Patients with metastatic disease may demonstrate spread at existing or new sites of disease. A central tenet of management of metastatic NSCLC, and most other forms of metastatic cancer, is that there is not clear value in treating metastatic foci of disease with local therapy to improve survival. This is based on the presumption that survival is generally limited by the ongoing susceptibility to distant spread; if so, PFS is likely to be a meaningless goal for local therapy. Surgery can render an advanced NSCLC patient with eight metastatic lesions disease-free by scans a month later, but this shouldn't suggest that this intervention has helped the patient if, as is overwhelmingly likely, that patient has multiple new lesions apparent by the time they recover from the surgery. SBRT has the advantage of treating multiple foci of disease with minimal morbidity, but it has yet to be demonstrated that it is more effective than using Adobe Photoshop to erase the lesions on scans and merely pretend that they no longer exist. PFS is a meaningless endpoint in this setting.

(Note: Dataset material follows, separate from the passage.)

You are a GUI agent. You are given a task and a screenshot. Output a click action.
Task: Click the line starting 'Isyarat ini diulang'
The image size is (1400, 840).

Over and over, as the definition of oligometastatic disease drifts further from the prior concept of a solitary precocious metastatic lesion, now sometimes up into the range of five or six or more foci of disease, the results illustrate that as you undermine the selection process by including patients with what should be considered polymetastatic or simply frankly metastatic disease, the favorable results are overwhelmingly seen in the patients for whom the underlying biology of the disease would be expected to lead to the most favorable outcomes, regardless of the treatment administered.

Though some have estimated that liberal parameters for oligometastatic disease could be applied to at least half of the patients with metastatic NSCLC,[6] it is worth underscoring that the report by Iyengar and colleagues enrolled just 24 patients from two very large academic cancer centers over a 6-year period, several of whom were diagnosed more than 2 years before enrollment. Despite the fact that the trial allowed for patients to have up to five metastatic foci, two thirds of the patients had one or two lesions, and all but three had three or fewer metastatic lesions. This was clearly a very selected subpopulation for a treatment that is argued as being potentially broadly applicable as local therapy in metastatic NSCLC.

This is not to say that a subset of patients do not benefit from considering local therapy for very limited disease. However, single-arm trials are so clearly subject to profound selection bias that it is inappropriate to compare their results to those of a general population that has not been subject to this bias. Instead, the growing array of provocative results from small studies of SBRT highlight the great need for randomized trials of a well-defined population, as are already being conducted.[7]

We anxiously await the results of randomized trials, which hold the promise of demonstrating that metastatic disease is truly more of a continuous than a discrete variable. If so, it would refine our understanding of the potential value of local therapy for distant disease. Until that time, SBRT and other local therapies may well have a role for a limited subset of patients with symptoms or survival driven more by a local than systemic process, but we should remain very judicious about recommending it simply because it is available and the studies of it have preferentially enrolled the patients most likely to do especially well regardless of the treatment they receive.